But it just couldn't go on. She'd just barely finished repairing herself after that last horrible regeneration, and already the Doctor gotten himself a new companion- young, human and even more red-headed than the last one. What happened if he exploded again next-time? His delicate humans were so easily hurt. It was endangerment, that's what it was.
And so, the TARDIS resolved to do something.
"Seventies...or, well, eighties. I can't tell."
"Again?" Amy asked in annoyance. "Why do you keep landing us in the English countryside of the seventies and eighties?"
"It's not me!" The Doctor said indigently, already shutting the double-doors against the rainy landscape. "It's the randomiser.
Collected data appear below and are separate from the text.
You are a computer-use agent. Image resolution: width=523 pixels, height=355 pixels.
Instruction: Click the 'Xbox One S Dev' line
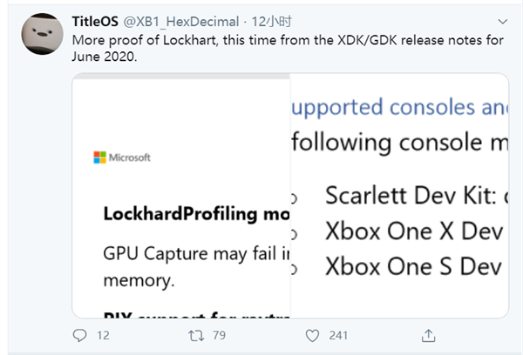(413, 266)
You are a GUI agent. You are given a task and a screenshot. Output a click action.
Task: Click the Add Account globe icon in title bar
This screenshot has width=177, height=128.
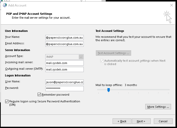tap(5, 5)
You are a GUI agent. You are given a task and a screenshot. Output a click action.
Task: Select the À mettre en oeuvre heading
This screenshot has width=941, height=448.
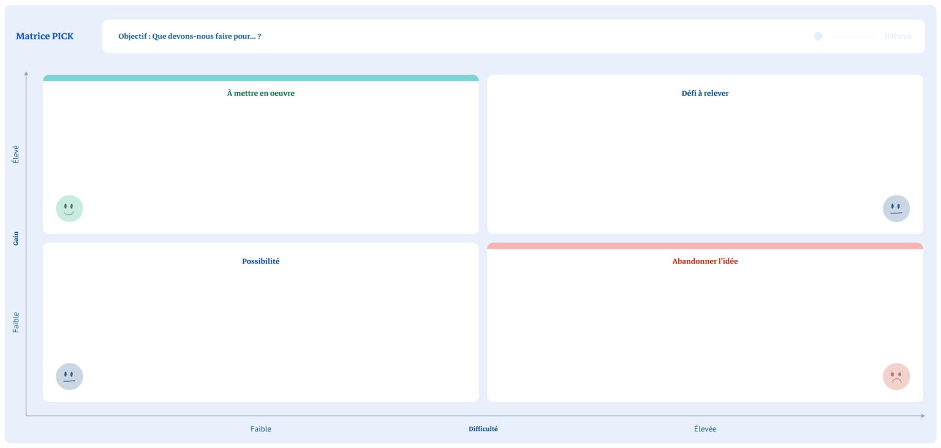(x=261, y=93)
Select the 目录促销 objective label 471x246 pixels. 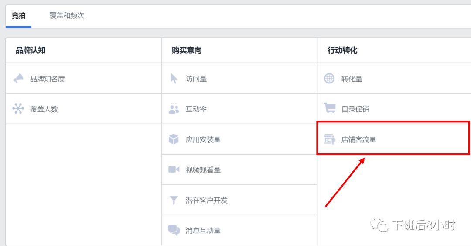pyautogui.click(x=355, y=109)
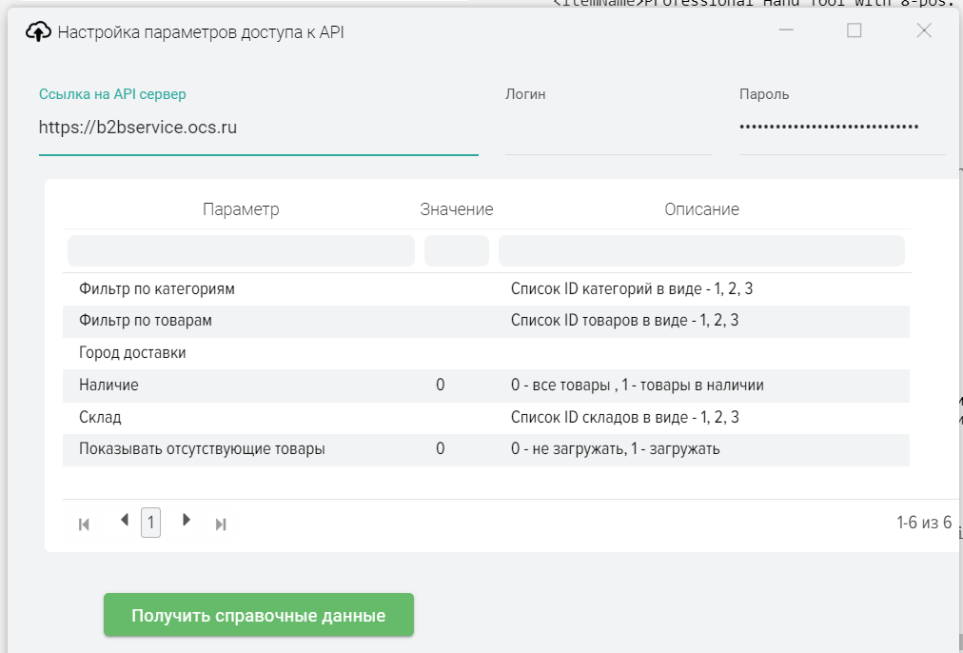Click the Описание column filter box
The width and height of the screenshot is (963, 653).
pyautogui.click(x=700, y=251)
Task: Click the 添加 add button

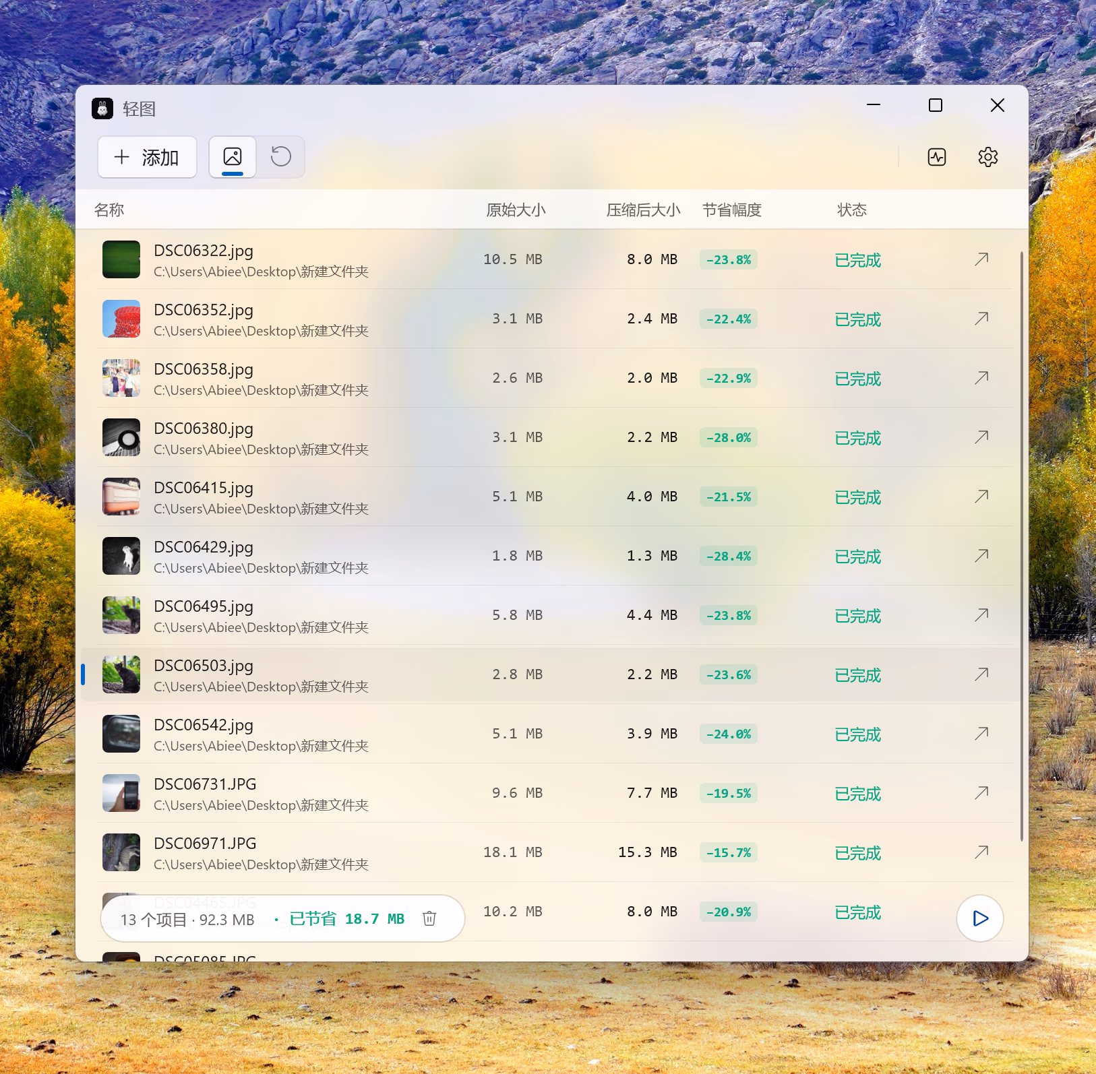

Takes us anywhere in space and time; places we don't even know about! A new adventure each time!"
Amy did not look impressed. "It doesn't seem very random to me."
The Doctor ignored her, and was already busy bustling about at the console, setting the coordinates for somewhere else. Amy kept begging for another planet; he really should try harder to find her one. Of course, if the TARDIS would just stop being so stubborn about coming back to this time period...
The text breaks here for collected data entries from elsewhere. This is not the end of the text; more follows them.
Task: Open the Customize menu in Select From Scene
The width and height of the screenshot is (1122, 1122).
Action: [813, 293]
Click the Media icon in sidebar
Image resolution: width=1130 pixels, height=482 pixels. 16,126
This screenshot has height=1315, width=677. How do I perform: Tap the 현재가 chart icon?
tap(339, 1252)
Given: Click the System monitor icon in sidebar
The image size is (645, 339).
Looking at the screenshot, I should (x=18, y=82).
He pulled a lever; there was a loud ding. "Off we go!" he cheered manically at Amy, and the time-ship took off.
With a wheezing groan, the blue box slowly vanished from the English lake-side, until it seemed as though it had never been there at all.
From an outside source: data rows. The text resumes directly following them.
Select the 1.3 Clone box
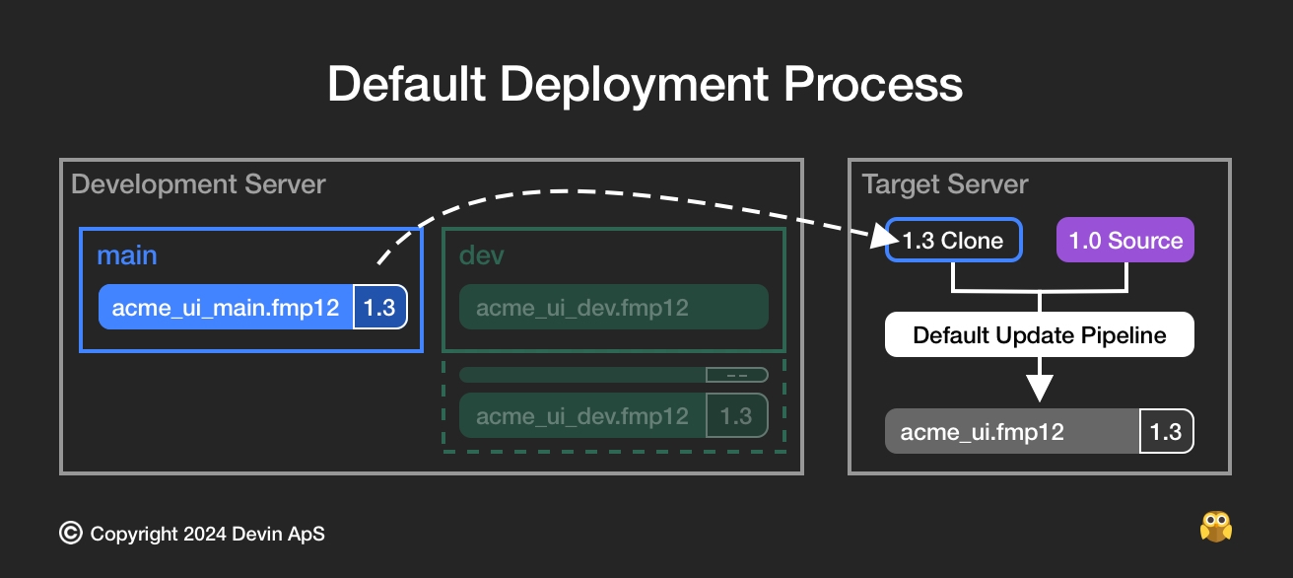1293x578 pixels. point(953,241)
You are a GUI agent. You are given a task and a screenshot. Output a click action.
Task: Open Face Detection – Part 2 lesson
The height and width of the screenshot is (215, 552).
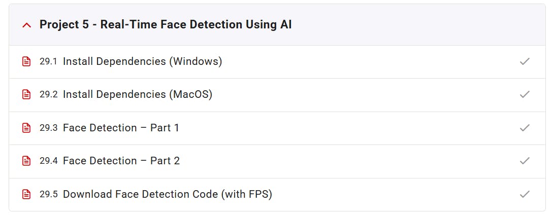click(121, 161)
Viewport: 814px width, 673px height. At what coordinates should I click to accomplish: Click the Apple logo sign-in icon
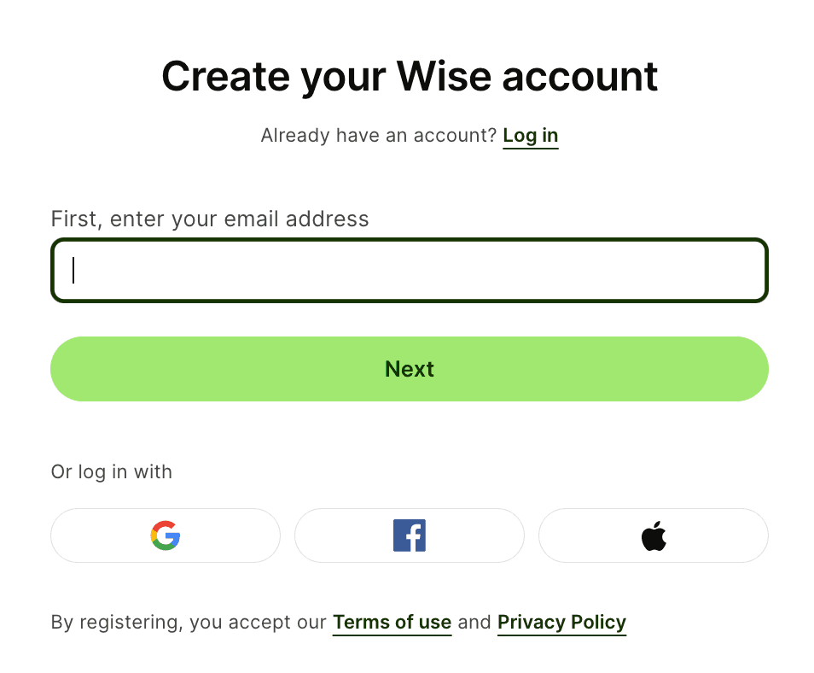click(x=654, y=536)
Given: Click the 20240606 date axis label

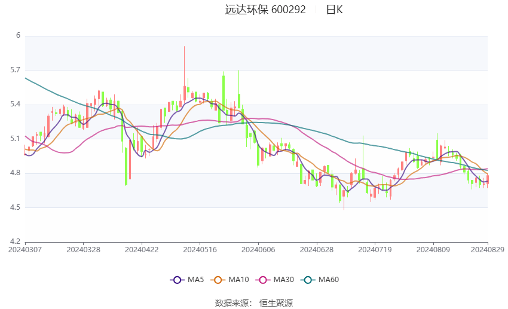Looking at the screenshot, I should (x=258, y=249).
Barely five minutes later, an old jalopy bundled clumsily down to the lake shore, right next to where the ship had been parked.
Two men climbed out; one dressed in a military uniform, gun strung proudly at his side. The other was dressed in a ridiculously old fashioned velvet ensemble, that along with his old-age and distinguished air, gave him the feel of a Shakespearian actor.
"So, Sergeant Benton," the Second Doctor asked, "Where's this alien device UNIT's found?"
Far away, in the Time-Vortex, the TARDIS creaked in frustration at her bad timing.
Rory stood there, inspecting his new room, trying not to feel too miffed about the fact that the bunk in Amy's was too small for them to share. It was a nice, he supposed, although completely at odds with the rest of the ship; an airy, blue room, with gothic architecture and elegant furniture. It was nothing at all like the orange jumble that the was the console room of the TARDIS. It was nice, though, in a way. Peaceful.
He walked around, trying to get a feel for it. The bed looked comfortable, if a bit elaborate. The same could be said for all the furniture, really. He bounced on the mattress for a moment; it was nice and springy.
Rory got up and walked towards the graceful wardrobe, hoping that there would be some clothes in it. He was beginning to feel a little bit silly wearing his bachelor-party shirt. Opening its doors, he was relieved to find that yes, it had clothes in it- unfortunately, they were all too large and baggy for his slim frame. Besides, he'd feel ridiculous in one of those silly old army coats.
The nurse stepped over to the bureau tucked into the room's corner, investigating its contents. Rory could tell someone else must have used it once; it was filled with odds and ends. There were little disks of plastic which Rory thought might be an alien currency, a bottle curiously labelled 'Pheromones' and a futuristic looking watch.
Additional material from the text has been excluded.